## Exercise aim
Output should begin at the line holding "Inicio (100, 18)" and end at the last line of the entries; print those lines verbatim and no others.

Records contained in a dataset:

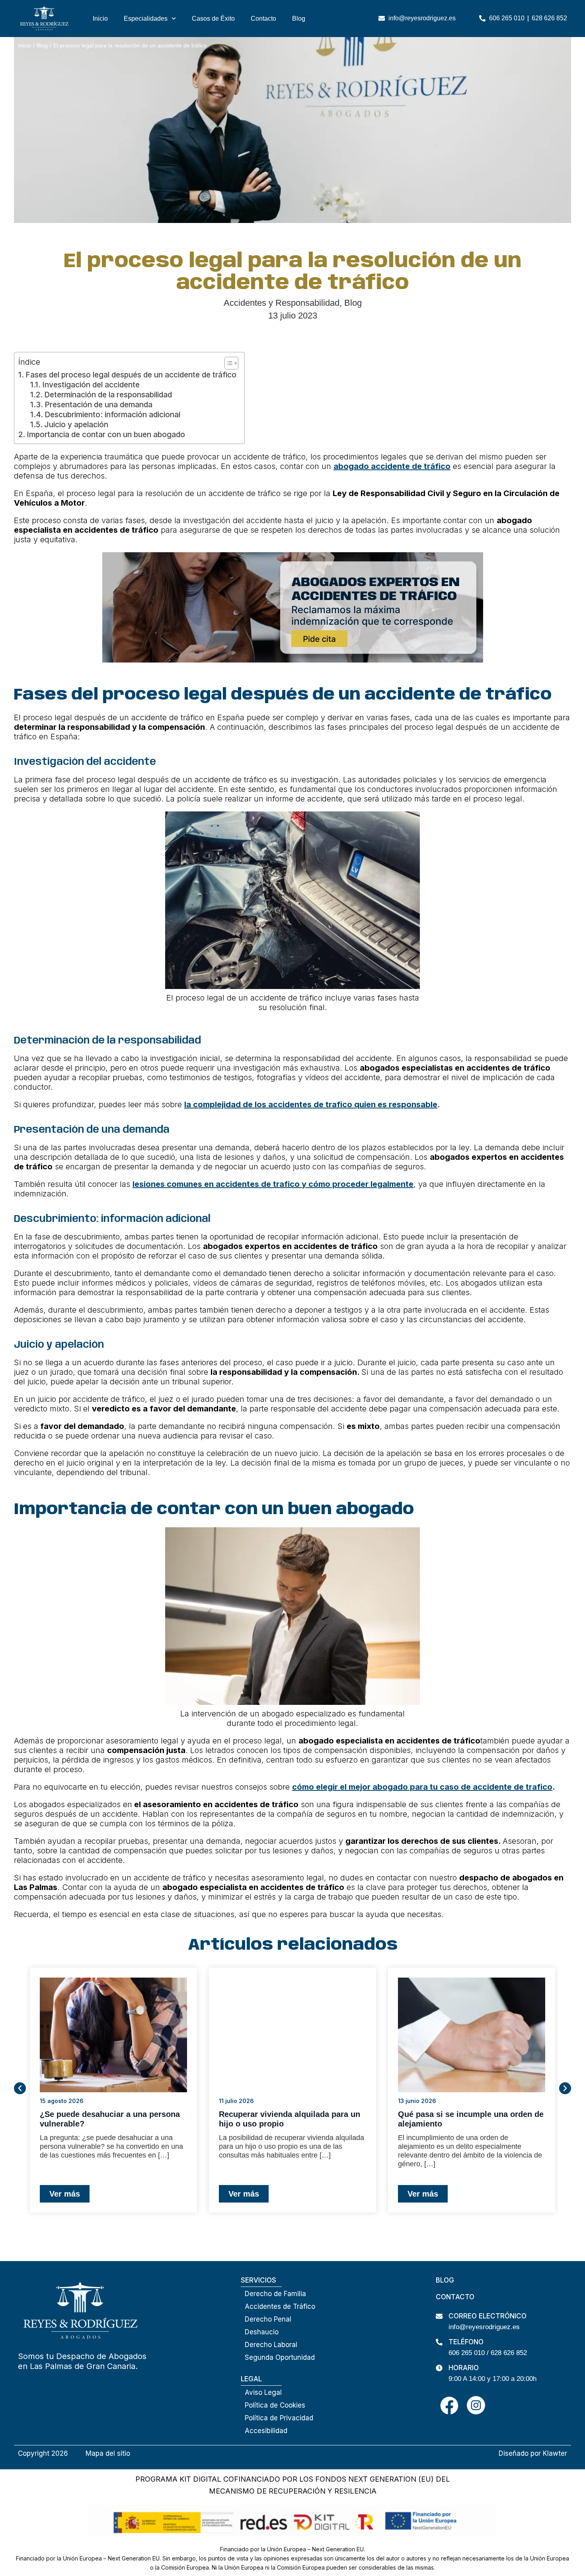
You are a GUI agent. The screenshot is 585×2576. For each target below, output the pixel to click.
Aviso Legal (263, 2392)
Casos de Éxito (213, 18)
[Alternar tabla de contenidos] (227, 363)
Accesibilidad (266, 2431)
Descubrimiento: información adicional (112, 414)
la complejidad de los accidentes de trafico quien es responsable (310, 1104)
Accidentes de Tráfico (280, 2306)
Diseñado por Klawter (533, 2453)
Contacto (263, 18)
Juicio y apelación (76, 424)
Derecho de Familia (275, 2294)
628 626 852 (509, 2353)
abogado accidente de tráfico (391, 466)
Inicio (100, 18)
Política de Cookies (275, 2405)
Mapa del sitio (108, 2453)
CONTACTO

## Reply to the task
Inicio (100, 18)
Política de Cookies (275, 2405)
Mapa del sitio (108, 2453)
CONTACTO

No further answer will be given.